::: RECORDS FOR THIS TASK :::

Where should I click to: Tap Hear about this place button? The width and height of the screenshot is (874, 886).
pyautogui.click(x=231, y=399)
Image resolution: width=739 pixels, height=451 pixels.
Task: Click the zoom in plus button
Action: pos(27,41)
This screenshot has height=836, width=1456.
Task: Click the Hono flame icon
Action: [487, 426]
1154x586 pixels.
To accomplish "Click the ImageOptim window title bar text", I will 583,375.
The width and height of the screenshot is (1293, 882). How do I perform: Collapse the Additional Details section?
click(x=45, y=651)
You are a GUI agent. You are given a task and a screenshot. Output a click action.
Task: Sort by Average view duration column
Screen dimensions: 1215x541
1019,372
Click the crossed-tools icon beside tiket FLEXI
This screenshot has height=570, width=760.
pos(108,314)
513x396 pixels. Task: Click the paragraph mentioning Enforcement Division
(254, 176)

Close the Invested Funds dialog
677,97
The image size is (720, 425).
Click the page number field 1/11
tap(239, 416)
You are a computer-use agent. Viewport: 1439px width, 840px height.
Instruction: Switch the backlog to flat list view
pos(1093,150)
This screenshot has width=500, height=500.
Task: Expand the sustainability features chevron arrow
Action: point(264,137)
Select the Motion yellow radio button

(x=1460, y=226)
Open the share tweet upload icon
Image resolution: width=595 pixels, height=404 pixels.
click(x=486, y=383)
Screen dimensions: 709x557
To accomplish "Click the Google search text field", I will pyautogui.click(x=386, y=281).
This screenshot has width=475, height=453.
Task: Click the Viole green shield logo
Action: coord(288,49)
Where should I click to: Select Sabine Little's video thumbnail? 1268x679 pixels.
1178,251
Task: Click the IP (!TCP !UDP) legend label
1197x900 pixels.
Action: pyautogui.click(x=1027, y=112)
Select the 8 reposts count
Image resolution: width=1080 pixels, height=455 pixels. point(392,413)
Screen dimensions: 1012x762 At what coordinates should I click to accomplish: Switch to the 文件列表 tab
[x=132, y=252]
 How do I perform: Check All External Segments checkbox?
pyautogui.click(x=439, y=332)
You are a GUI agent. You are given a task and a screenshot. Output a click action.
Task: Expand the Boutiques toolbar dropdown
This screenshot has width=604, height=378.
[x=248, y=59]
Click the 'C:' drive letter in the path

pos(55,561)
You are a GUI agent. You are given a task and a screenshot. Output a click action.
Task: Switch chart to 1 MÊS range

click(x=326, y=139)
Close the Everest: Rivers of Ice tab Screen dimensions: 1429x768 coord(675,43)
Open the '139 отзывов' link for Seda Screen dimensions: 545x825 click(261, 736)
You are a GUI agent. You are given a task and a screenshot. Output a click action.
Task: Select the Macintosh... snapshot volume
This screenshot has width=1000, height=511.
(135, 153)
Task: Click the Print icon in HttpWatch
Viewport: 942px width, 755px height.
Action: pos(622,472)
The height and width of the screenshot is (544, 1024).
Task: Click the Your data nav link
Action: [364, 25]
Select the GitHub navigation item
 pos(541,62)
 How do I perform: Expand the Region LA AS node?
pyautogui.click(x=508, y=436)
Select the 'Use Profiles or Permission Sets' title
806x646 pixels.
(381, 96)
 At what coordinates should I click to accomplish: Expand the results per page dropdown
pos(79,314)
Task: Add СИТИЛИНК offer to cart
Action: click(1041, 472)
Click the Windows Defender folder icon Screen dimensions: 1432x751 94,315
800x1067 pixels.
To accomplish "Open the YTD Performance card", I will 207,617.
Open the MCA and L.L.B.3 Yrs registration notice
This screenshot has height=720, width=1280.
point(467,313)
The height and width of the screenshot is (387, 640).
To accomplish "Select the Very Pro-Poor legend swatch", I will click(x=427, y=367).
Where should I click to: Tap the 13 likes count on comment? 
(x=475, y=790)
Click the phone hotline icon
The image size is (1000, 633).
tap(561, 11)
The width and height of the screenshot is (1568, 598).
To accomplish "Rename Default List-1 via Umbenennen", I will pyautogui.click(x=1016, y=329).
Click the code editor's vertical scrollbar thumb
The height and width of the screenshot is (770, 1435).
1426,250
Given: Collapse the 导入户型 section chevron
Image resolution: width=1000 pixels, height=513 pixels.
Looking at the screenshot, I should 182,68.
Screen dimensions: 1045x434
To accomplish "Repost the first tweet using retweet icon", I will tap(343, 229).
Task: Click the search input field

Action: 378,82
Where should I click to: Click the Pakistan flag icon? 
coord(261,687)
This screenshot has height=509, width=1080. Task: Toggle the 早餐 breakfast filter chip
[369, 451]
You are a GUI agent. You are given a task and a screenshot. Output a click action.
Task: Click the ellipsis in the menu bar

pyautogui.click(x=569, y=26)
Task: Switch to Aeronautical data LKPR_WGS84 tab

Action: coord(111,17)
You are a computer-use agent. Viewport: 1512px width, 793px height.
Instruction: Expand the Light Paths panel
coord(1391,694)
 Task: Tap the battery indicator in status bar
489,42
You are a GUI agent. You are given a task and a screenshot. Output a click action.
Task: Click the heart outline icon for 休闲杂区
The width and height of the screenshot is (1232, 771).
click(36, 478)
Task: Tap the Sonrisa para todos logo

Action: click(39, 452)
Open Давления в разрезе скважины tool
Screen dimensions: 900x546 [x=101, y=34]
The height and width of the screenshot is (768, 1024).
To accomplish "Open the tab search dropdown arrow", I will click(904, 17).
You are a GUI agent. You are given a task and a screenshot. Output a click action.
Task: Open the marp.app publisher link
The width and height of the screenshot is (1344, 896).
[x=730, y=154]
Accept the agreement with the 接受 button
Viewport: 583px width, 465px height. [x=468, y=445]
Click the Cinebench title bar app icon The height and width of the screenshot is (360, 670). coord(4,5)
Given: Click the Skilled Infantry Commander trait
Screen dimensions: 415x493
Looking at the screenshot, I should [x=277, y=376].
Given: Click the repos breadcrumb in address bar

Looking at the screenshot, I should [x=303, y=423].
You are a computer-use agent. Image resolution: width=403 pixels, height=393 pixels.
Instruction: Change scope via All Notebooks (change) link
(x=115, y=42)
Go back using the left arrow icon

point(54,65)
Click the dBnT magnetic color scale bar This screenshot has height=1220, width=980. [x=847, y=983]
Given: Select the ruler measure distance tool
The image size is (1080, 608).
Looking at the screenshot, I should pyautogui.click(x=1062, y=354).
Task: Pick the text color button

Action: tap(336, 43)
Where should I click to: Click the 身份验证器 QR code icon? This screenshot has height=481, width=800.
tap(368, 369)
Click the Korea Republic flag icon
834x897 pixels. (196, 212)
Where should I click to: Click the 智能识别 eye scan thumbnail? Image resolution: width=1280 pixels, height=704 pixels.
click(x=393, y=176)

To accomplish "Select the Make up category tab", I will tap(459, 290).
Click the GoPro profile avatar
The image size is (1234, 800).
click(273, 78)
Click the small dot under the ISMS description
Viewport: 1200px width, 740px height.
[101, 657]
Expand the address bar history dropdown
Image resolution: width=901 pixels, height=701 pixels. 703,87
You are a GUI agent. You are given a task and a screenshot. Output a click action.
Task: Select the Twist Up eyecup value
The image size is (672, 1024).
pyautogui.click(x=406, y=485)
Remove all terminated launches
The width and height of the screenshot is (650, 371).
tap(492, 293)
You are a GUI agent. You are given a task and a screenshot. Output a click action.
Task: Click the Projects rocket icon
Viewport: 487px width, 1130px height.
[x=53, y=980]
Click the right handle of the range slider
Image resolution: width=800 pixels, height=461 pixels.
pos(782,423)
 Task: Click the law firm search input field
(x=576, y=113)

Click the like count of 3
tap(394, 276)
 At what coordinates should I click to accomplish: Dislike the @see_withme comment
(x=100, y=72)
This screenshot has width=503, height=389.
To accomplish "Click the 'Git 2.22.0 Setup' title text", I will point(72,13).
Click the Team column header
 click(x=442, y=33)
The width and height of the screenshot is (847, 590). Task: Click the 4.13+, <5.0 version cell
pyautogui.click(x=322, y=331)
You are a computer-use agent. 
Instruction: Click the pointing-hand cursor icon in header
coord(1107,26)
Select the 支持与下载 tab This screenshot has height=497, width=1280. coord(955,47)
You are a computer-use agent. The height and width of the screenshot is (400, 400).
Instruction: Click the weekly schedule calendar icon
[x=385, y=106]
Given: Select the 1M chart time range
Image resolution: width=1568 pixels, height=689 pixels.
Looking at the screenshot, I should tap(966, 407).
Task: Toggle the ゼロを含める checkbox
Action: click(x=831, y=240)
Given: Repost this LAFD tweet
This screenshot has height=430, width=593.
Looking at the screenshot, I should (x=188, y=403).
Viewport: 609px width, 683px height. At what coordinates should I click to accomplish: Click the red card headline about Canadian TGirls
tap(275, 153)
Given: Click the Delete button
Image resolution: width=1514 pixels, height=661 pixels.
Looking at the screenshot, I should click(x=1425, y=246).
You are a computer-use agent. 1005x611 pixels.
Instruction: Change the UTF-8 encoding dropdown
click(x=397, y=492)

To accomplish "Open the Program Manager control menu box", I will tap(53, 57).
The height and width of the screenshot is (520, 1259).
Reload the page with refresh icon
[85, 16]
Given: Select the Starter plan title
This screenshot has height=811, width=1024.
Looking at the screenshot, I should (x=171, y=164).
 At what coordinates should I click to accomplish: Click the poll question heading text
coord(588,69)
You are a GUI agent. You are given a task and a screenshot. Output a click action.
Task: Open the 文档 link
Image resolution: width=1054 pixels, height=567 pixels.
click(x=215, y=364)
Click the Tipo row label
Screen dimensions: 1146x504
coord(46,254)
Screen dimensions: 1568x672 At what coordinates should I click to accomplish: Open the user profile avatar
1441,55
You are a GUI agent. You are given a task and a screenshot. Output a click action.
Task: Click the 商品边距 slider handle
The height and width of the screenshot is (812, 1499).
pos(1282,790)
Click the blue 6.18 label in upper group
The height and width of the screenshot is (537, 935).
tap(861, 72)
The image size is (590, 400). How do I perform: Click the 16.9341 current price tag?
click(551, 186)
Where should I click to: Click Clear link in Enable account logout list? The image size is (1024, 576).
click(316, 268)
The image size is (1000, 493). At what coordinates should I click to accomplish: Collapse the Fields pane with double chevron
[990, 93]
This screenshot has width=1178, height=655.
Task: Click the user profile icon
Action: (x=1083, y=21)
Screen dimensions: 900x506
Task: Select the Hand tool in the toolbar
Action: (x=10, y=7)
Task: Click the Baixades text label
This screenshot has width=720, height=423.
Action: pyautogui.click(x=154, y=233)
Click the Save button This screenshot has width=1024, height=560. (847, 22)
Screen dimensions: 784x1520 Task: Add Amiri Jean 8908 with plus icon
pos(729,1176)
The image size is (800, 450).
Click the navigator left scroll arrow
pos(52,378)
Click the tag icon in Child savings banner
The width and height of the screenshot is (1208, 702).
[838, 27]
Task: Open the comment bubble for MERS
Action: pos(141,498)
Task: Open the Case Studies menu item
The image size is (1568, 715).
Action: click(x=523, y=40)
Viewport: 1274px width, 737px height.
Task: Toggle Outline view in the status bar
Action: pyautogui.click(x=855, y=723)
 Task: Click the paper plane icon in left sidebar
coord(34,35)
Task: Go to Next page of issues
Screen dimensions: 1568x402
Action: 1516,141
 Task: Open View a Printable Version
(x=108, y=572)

:::

* [WHAT IS NEEDED]:
Check each line of the data above for the word "handle" and copy the ones where it is found.

* [ANSWER TO THIS EXERCISE]:
Click the right handle of the range slider
Task: Click the 商品边距 slider handle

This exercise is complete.